Courts call a lifetime bar “the securities industry equivalent of capital punishment.” PAZ Sec. Inc. v. SEC, 494 F.3d 1059, 1065 (D.C. Cir. 2007). It is a draconian measure which not only permanently removes you from the securities industry but also subjects you to “statutory disqualification” under Section 3(a)(39)(A) of the Securities Exchange Act of 1934 and all the collateral consequences that come with it.
Given the seriousness of a lifetime bar, a recently released AWC presents an alarming fact pattern in which a supervisor was barred due to the transgressions of an FA he failed to properly supervise. Let’s consider the case of Michael Leahy, FINRA Case No. 2019063631802. The question is, why did FINRA go after the supervisor with guns blazing?

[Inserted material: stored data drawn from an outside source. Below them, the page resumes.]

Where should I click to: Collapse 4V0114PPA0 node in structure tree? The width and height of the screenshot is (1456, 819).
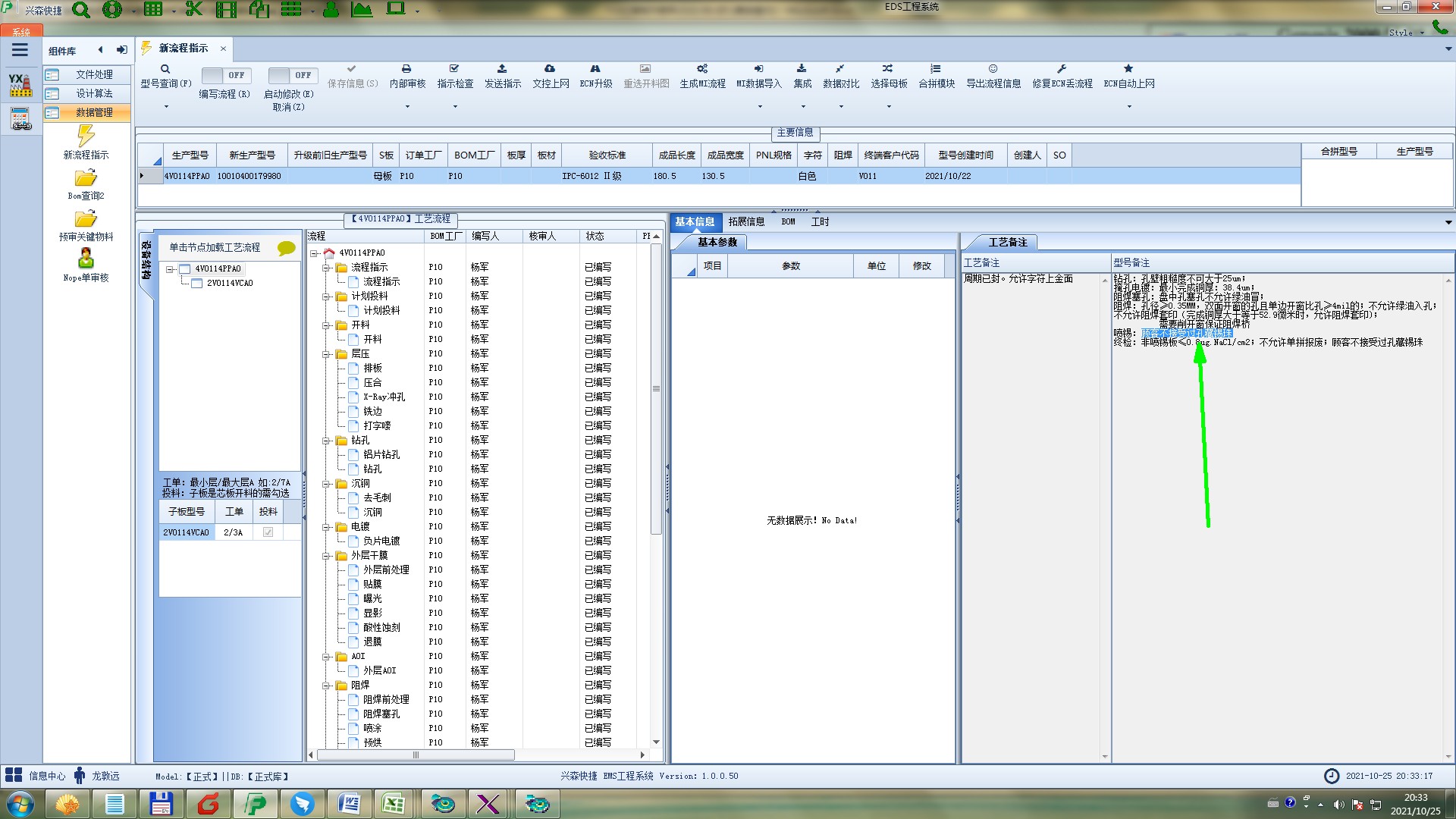click(171, 269)
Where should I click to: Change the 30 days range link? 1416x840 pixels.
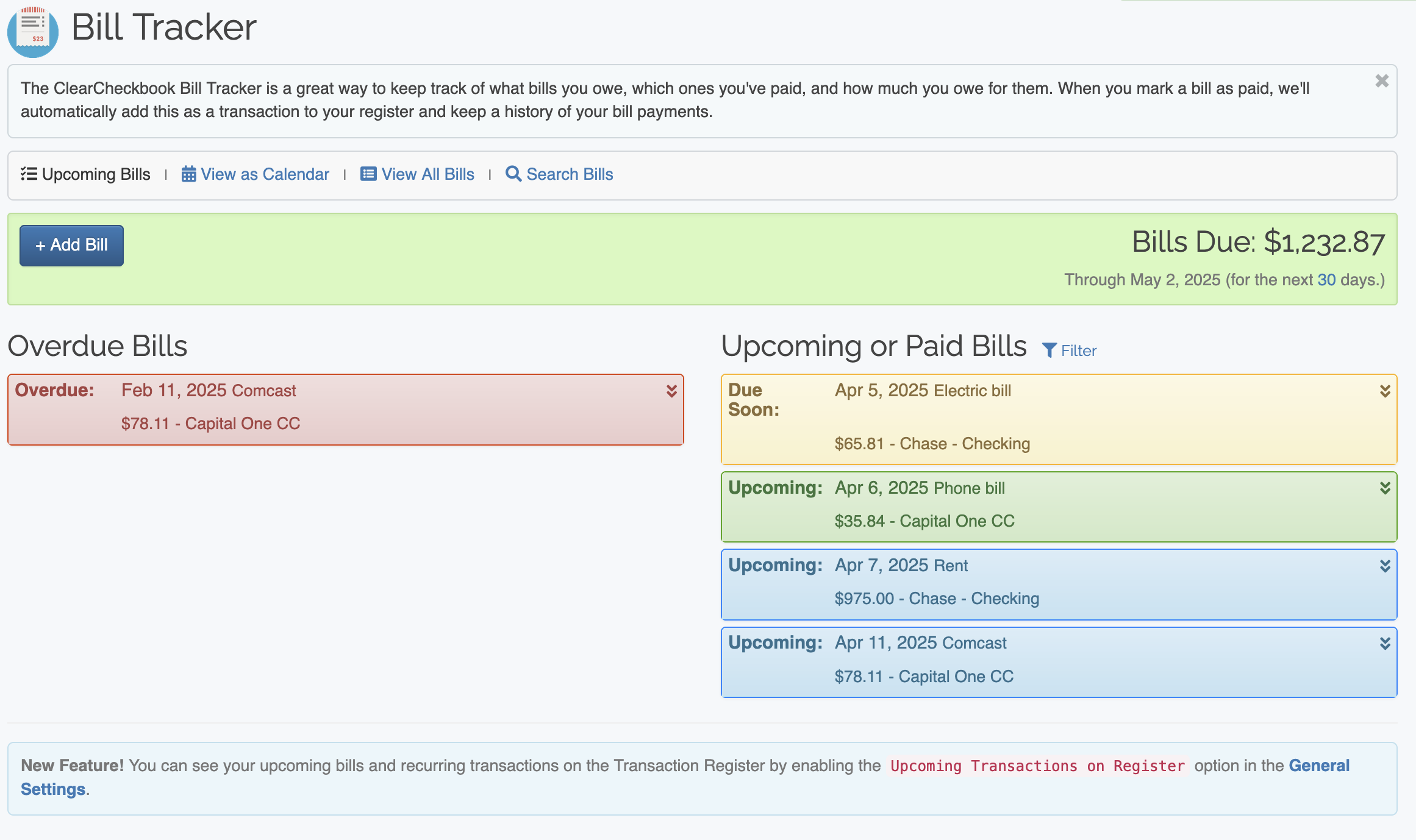point(1326,280)
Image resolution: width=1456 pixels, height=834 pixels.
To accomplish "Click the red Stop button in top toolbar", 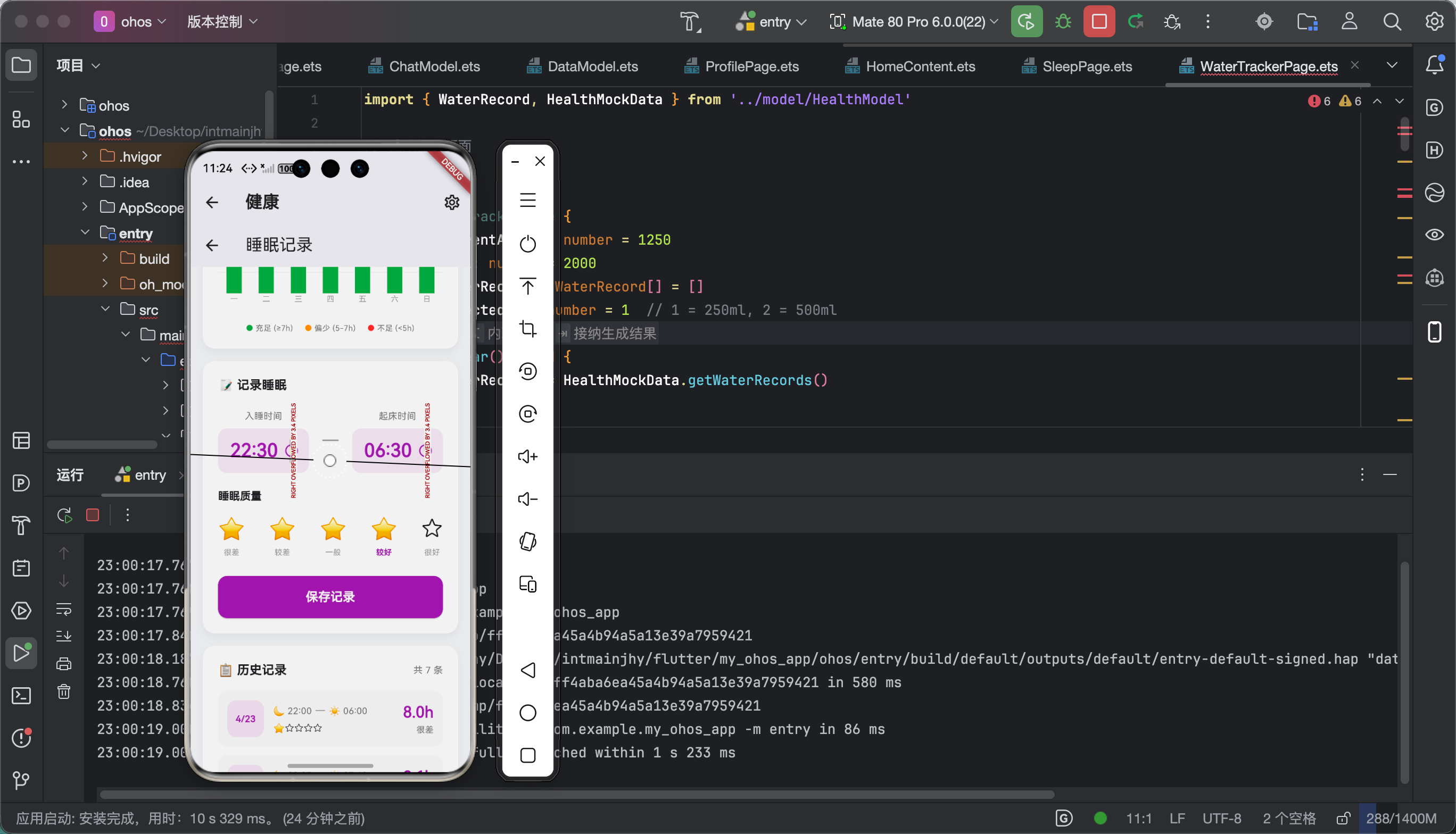I will [1098, 22].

The Applicable Rule: FINRA Rule 3110
FINRA appropriately demands that each member establish and maintain a system to supervise the activities of each associated person. Importantly, Rule 3110 requires that the supervisory system be “reasonably designed to achieve compliance with applicable securities laws and regulations, and with applicable FINRA rules.” FINRA takes violations of Rule 3110 very seriously but rarely seeks a bar. According to FINRA’s Sanction Guidelines, violations of Rule 3110 would typically call for a monetary sanction of $5,000 to $77,000 and a suspension of up to 30 business days. Of course, in “egregious cases,” the Sanction Guidelines does call for suspensions of up to 2 years or even a bar.
Ok, so clearly FINRA thought Leahy’s conduct was “egregious.” The question is: why?
Interestingly, the underlying violations all occurred within a very short period of time: September 18, 2019 through October 9, 2019. During that period of time, according to FINRA, Leahy failed to reasonably supervisor an individual FINRA calls “PS.” According to FINRA, PS engaged in unauthorized trading, unauthorized use of margin, recommended excessive and unsuitable transactions, and charging excessive commissions.
According to FINRA, Leahy was aware of multiple “red flags” but failed to investigate those red flags or take action. The red flags highlighted by FINRA were:
- Leahy knew of PS from a prior firm and was aware of prior allegations of misconduct;
- Numerous customers complained to Leahy about PS’s supposed unauthorized trading;
- The broker-dealer’s clearing firm informed Leahy that it too received complaints of PS’s supposed unauthorized trading;
- A review of the trade blotter would have provided indicia of unauthorized trading;
- PS recommended inconsistent trading strategies. On the same day, PS would recommend that some customers buy “Security X” and other customers sell “Security X.”
- The firm’s trade blotter reflected a pattern of in-and-out trading by PS;
- PS was charging commissions that came near 5% or exceeded 5% (one time PS even charged a whopping commission of 11.8%).
Who is the Mysterious “PS”?
FINRA drops a hint by stating that the NJ Bureau of Securities issued a Summary Penalty and Revocation Order against PS. So, I did a little digging and here it is. Apparently, PS is Philip J. Sparacino, and Mr. Sparacino was apparently a very busy man at his old firm. According to the State of New Jersey, Sparacino engaged in a pattern of unauthorized and excessive trading starting in June 2019. And the numbers seem to support the Bureau’s allegation. From April 2019 through May 2019, Sparacino’s production totaled $24,258. However, once he inherited accounts in June 2019, his production skyrocketed to $1,452,514 from June 2019 through October 4, 2019. Incredibly, in the last 2 weeks of September 2019 alone, Sparacino generated production in excess of $450,000.
Not surprisingly, when FINRA reached out Sparacino he refused to respond to FINRA’s request for documents and information. As a result, Sparacino signed an AWC consenting to a bar.
This case sends a warning to any supervisor who adopts the head-in-the-sand approach to supervisor. Clearly, FINRA will seek a bar when the facts warrant it.